Je raccroche et m’adresse à la flotte galaxienne qui plane en silence sur l’écran.
— Retournez voir vos chefs de l’espace et dites-leur que les Terriens vous donnent du fil à retordre !
Sur quoi je débranche la console Atari de la télé et mets les infos. La prison de Maze (autrefois connue sous le nom de Long Kesh), établissement de haute sécurité, est considérée comme l’un des pénitenciers les plus infaillibles de toute l’Europe. Évidemment, dans la famille “infaillible”, on pense immédiatement à cette autre grande innovation de Belfast, “l’insubmersible” Titanic. Les faits tombent au compte-goutte tandis que j’enfile mon uniforme et mon gilet pare-balles. Trente-huit prisonniers de l’IRA se sont échappés du Bloc H7. Ils ont pris des otages grâce à des armes entrées dans l’établissement clandestinement, volé une camionnette de blanchisserie et fait péter la grande porte. Un gardien de prison est mort et une vingtaine d’autres blessés. “Parmi les évadés figurent des détenus condamnés pour meurtre et certains des principaux artificiers de l’IRA”, dit la charmante présentatrice du journal de la BBC d’une voix hachée.
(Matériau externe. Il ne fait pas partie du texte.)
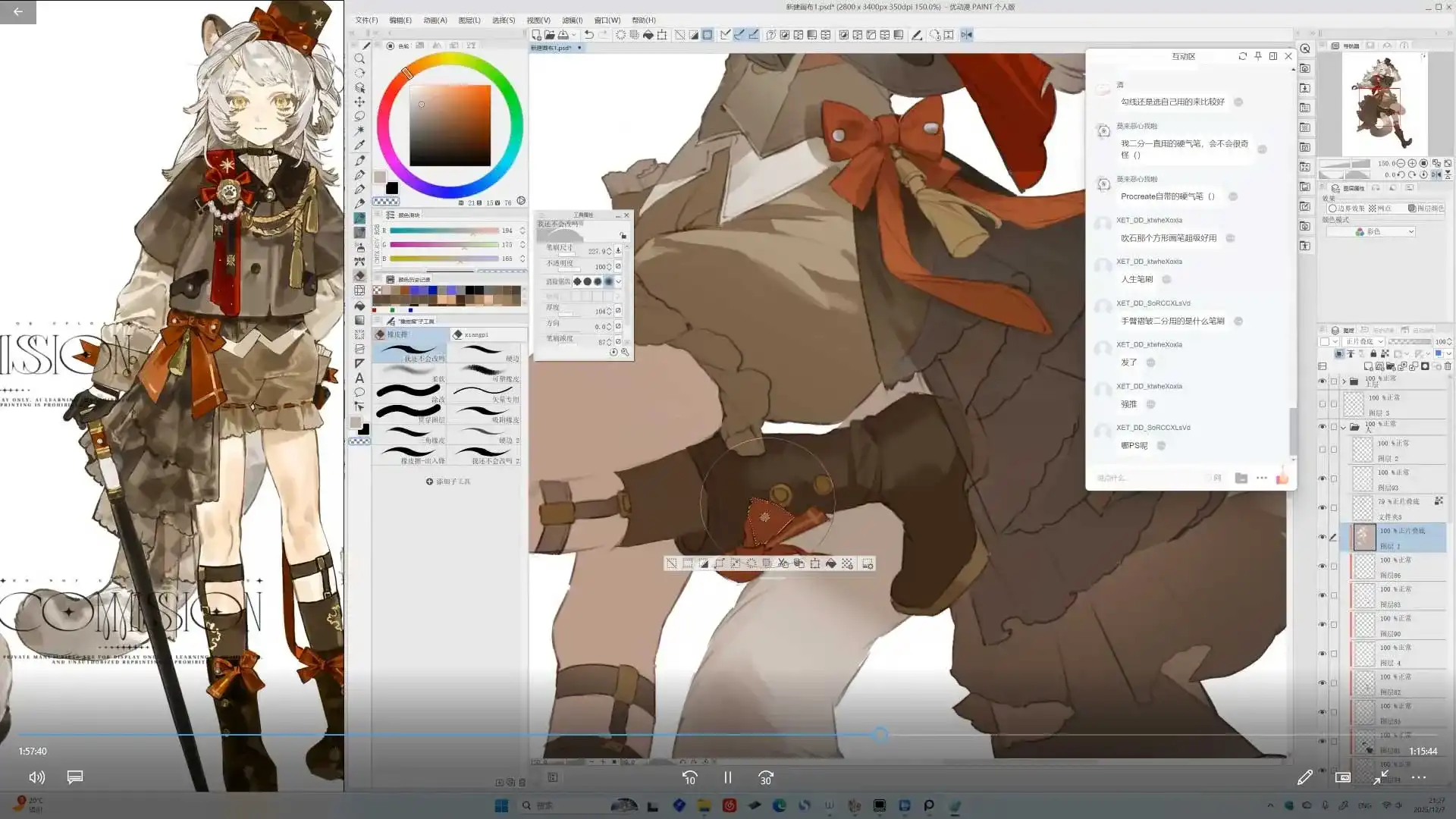Image resolution: width=1456 pixels, height=819 pixels.
Task: Pick the Eyedropper tool
Action: pos(359,145)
— Manquait plus que ça, je marmonne, en me demandant si je vais en coffrer un moi-même.
Je me fais une tasse de café instantané et j’engloutis un bol de Frosties pour chasser les effets du cannabis turc.
— Oh, Mr Duffy, vous avez entendu les nouvelles ? me demande Mrs Campbell par-dessus la clôture quand je sors rejoindre ma BMW.
Vu que je porte un gilet pare-balles, un casque anti-émeutes et une mitraillette Heckler & Koch MP5, Mrs C. doit manquer d’esprit de déduction, mais je lui adresse un sourire sombre.
— Vous voulez parler de l’évasion ?
Elle coince une mèche de cheveux auburn derrière son oreille.
— Oui, quel choc, ils vont venir nous assassiner jusque dans nos lits ! Qu’est-ce que je vais devenir avec mon Stephen coincé à l’étage à cause de son invalidité temporaire ?
L’invalidité en question consiste en un régime strict à base de gin et de vodka bon marché, de sorte qu’à midi, Stephen est aussi beurré qu’Oliver Reed sur le tournage des Trois Mousquetaires. Mrs Campbell est une belle femme, malgré ses problèmes, sa chemise de nuit des années 1950 et sa clope au bec.
— Ne vous en faites pas, Mrs C., je serai bientôt de retour, je fais, en me la jouant Christopher Reeve dans Superman II quand il assure à Lois qu’il ne fera qu’une bouchée du général Zod.
Je ne suis pas sûr qu’elle ait saisi la part d’auto-parodie dans mon imitation de Reeve, mais elle se penche au-dessus de la clôture, dépose un baiser à la cendre sur ma joue et murmure un merci.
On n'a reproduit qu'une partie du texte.